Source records
_ _ _ _ _ _ _
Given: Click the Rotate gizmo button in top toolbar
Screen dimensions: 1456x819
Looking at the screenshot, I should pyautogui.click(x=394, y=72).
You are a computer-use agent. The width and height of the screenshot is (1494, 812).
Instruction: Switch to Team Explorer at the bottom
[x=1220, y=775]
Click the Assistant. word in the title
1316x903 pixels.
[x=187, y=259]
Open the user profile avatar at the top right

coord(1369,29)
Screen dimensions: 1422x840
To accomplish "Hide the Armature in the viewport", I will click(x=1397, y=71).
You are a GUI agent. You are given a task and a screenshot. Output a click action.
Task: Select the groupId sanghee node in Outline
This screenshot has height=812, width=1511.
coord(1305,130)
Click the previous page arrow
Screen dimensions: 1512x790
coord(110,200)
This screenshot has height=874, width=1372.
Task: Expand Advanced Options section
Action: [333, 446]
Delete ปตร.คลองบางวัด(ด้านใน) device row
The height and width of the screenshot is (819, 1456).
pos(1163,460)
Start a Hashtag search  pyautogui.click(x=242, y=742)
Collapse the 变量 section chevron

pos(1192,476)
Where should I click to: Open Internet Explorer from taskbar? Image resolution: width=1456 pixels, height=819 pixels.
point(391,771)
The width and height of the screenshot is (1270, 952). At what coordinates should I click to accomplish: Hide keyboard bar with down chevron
_ _ _ _ _ _ _
Work required:
Show each line of the data that contains the string "agent".

Result of this task:
You are a computer-use agent. The width and height of the screenshot is (1494, 812).
You are a GUI agent. You are given a task and a screenshot. Output a click action.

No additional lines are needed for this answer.